The old world has roared back post-pandemic, but under cover of darkness some things had clearly shifted, and now the new arrangement stood revealed. The culture had fractured. In the gulf between tribes, and even in the hairline cracks between formerly like-minded friends and neighbours and spouses, there bloomed a radioactive loneliness on a scale the world has never seen.

Whatever the precise contours of the new vibe of the 21st century, a big part of it will be a rebuke to the toxic cult of individualism.

Any culture that loads its young people into a cannon and fires them off somewhere to sit in a room and study or toil until they “make it,” and loads its old people onto ice floes and shoves them off to die without encumbering the rest of us, that culture has lost its way. “Going it alone” is a bullshit creed. The renegade Gen Zers get that. And the cohort coming up behind them will know it in their bones.

Gen Alpha, inheritors of the 21st century, will bear a new motto: Only Connect. Like: this is only gonna work if we band together. We pool our money so we can afford to do things. Head out in groups of two or three or ten, because any experience is 10x better when it’s shared. Stay connected to our ancestors, to our food sources, to nature itself. Ask for help. Offer it. Huddle up.

Gen Alpha will resist categorical thinking. That’s not to say they’ll be without biases – no one is. But they’ll have made it a habit to fight those biases. What happens when you do that is ... the lines between things grow fainter. The very idea of categories start to make less and less sense. Everything becomes nonbinary. Not just gender: everything. No teams, just individuals. No who-matters-and-who-doesn’t.

The yin and yang of Gen Alpha is both amazing and potentially problematic.

An absence of cynicism is great, because cynicism makes nothing happen. Accepting and gentle and non- judgmental and sweet and hopeful are awesome traits.

That’s the yin.

But the yang-ing up: that will be the challenge.
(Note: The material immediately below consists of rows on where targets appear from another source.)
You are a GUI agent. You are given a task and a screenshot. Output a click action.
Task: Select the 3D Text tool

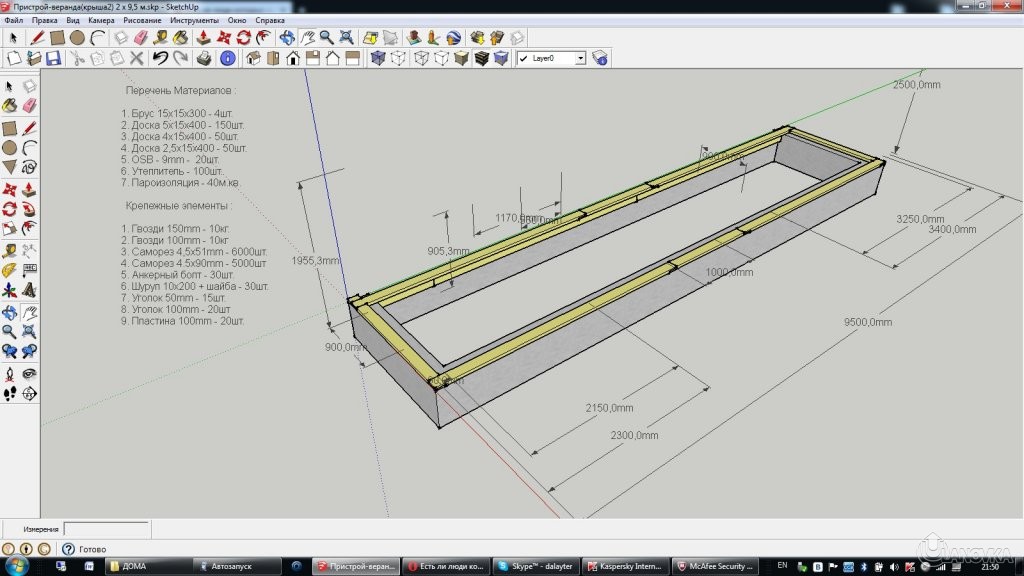(x=30, y=290)
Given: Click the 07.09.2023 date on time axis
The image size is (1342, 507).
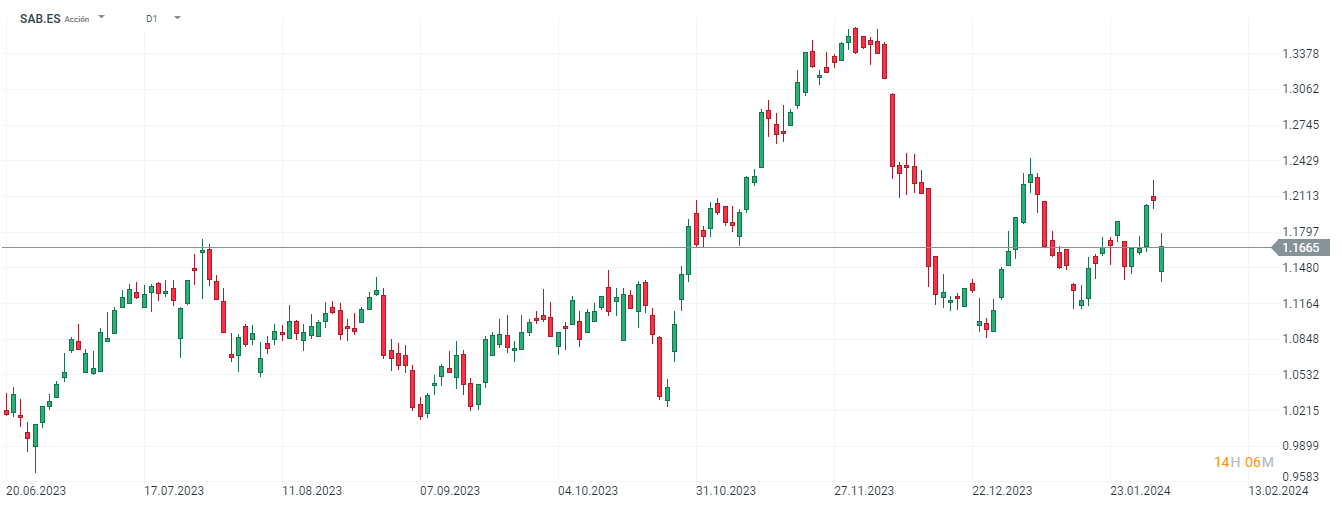Looking at the screenshot, I should point(450,491).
The yang part is fighting for a dignified existence for every human. It’s scrapping tooth-and-nail for structural change that will make such a lifestyle possible, let alone sustainable, well into a future you will never live to see. It’s questioning the legitimacy of the high priests of the status quo. It’s a hell of a task. Because right now, the corporatocracy is pulling hard against everything you want the world to be.

So maybe the vibe of the 21st century is contained in a paradox:

We’ll need to be hard-hearted enough to fight. And soft-hearted enough to know what’s worth fighting for.